**Exercise prompt:** Reproduce the entries word for word, starting at the line that contains "1188x679 pixels. At" and ending at the end of the entries, including both ends. Omit the pictures.

-- Start of Dataset records --

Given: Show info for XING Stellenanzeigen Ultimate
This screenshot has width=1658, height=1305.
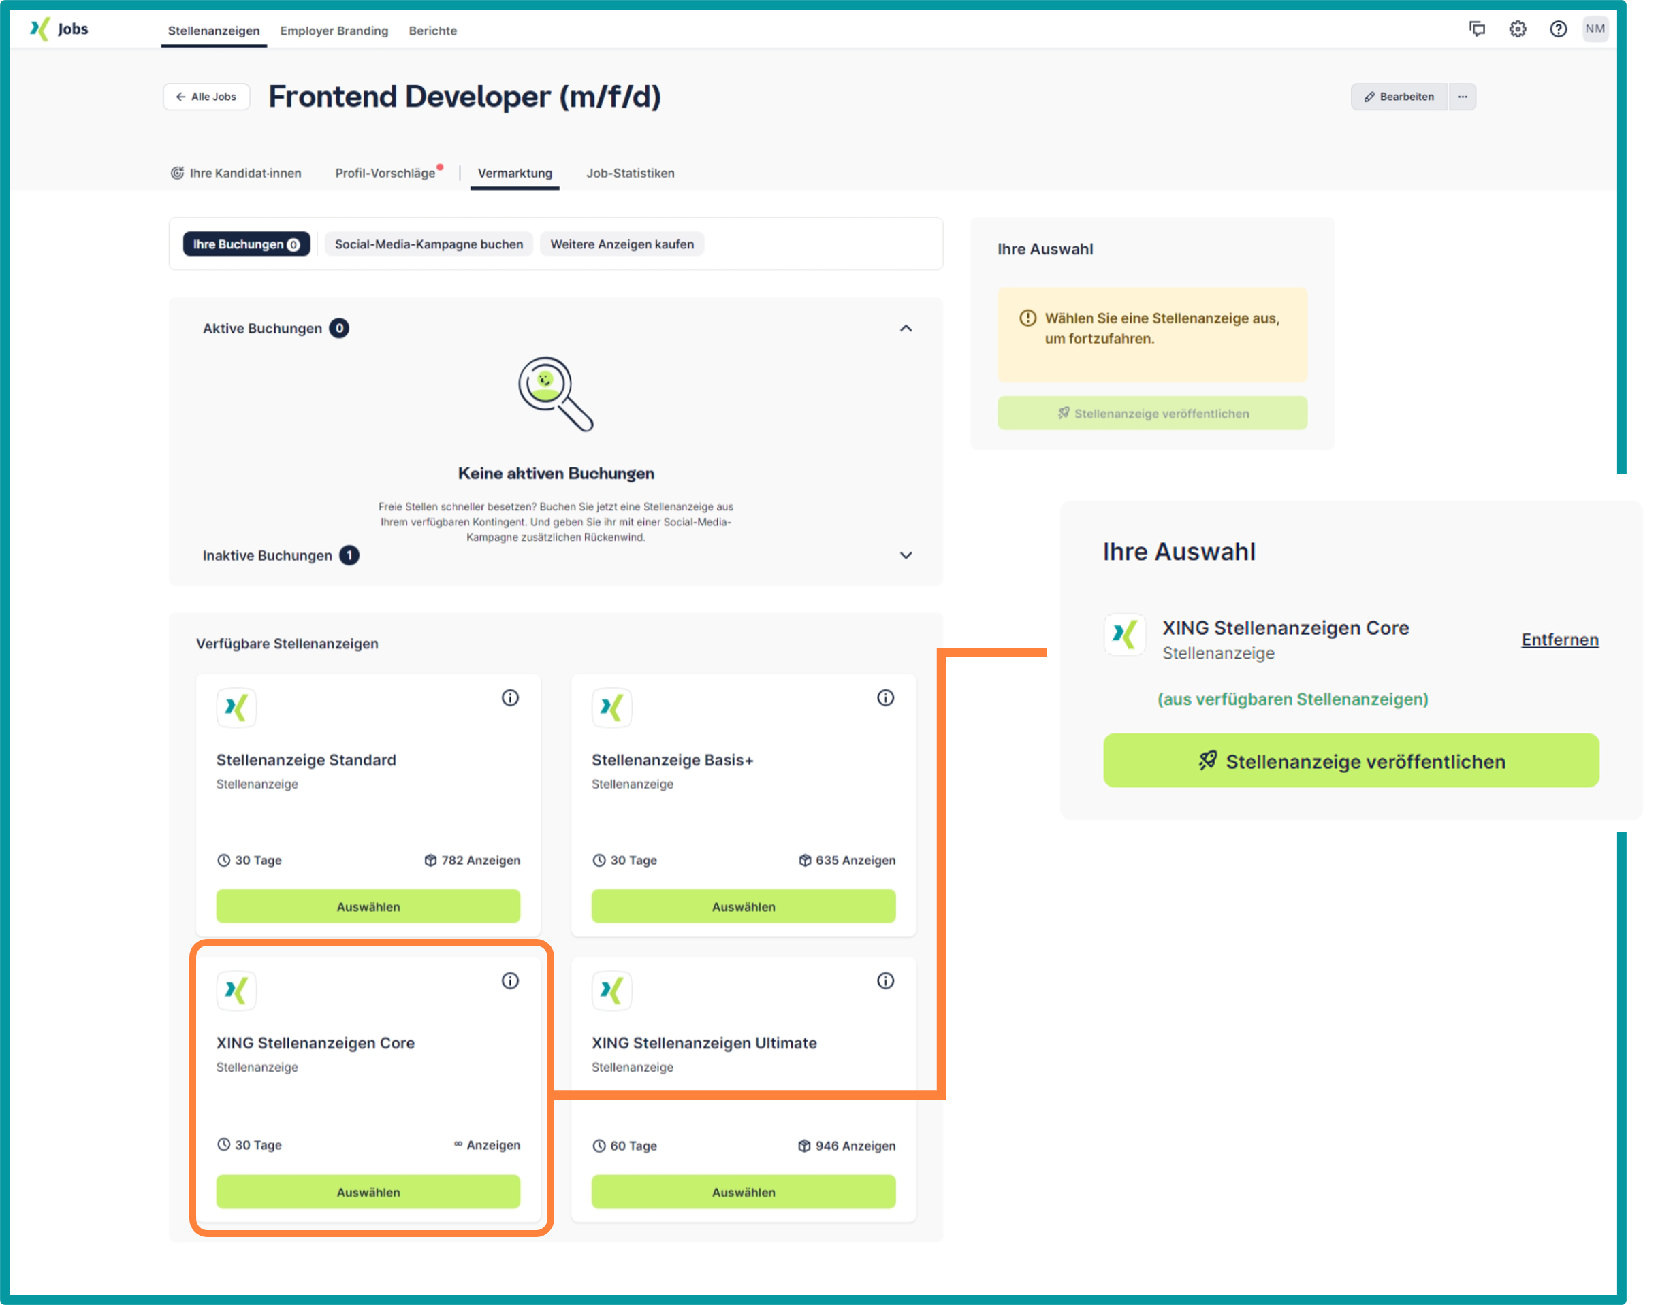Looking at the screenshot, I should click(x=885, y=980).
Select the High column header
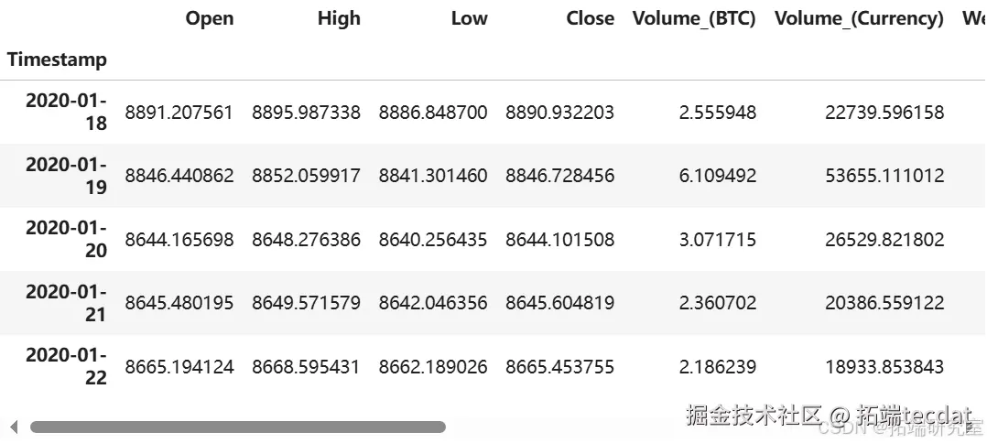 [x=340, y=18]
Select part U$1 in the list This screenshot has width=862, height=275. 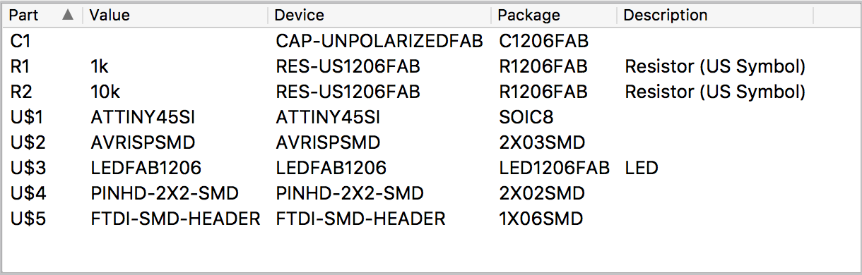431,118
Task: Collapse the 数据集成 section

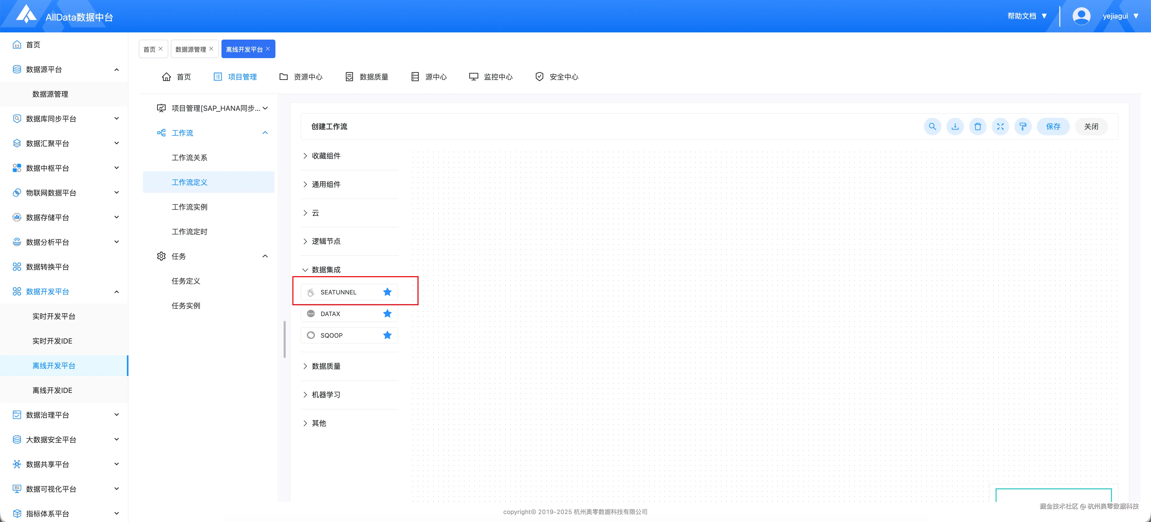Action: [x=326, y=270]
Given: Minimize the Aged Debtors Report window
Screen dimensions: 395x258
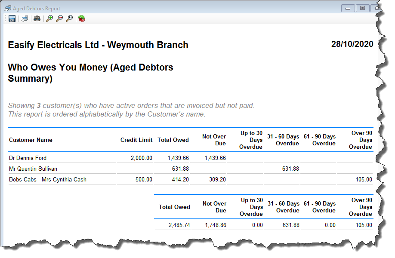Looking at the screenshot, I should click(348, 8).
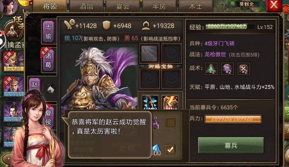This screenshot has height=167, width=289.
Task: Select general 周瑜 from the list
Action: [x=48, y=31]
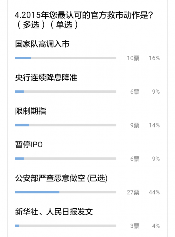175x237 pixels.
Task: Click the 44% progress bar for 公安部严查恶意做空
Action: click(66, 192)
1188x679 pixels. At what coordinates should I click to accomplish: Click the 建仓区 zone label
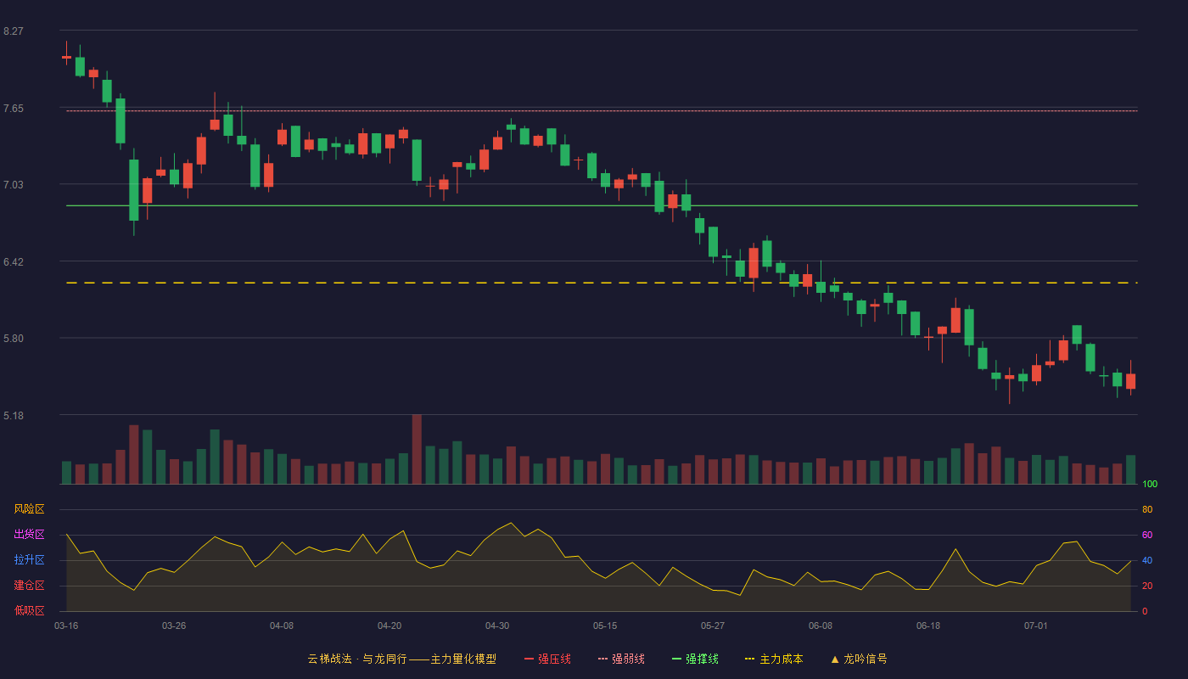click(x=29, y=585)
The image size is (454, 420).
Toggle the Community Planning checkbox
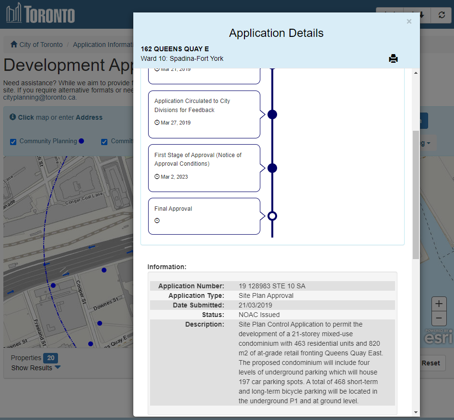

-- End of Dataset records --

**Result below:**
1188x679 pixels. At what coordinates should I click to accomplish: Click the 建仓区 zone label
click(x=29, y=585)
The image size is (454, 420).
Toggle the Community Planning checkbox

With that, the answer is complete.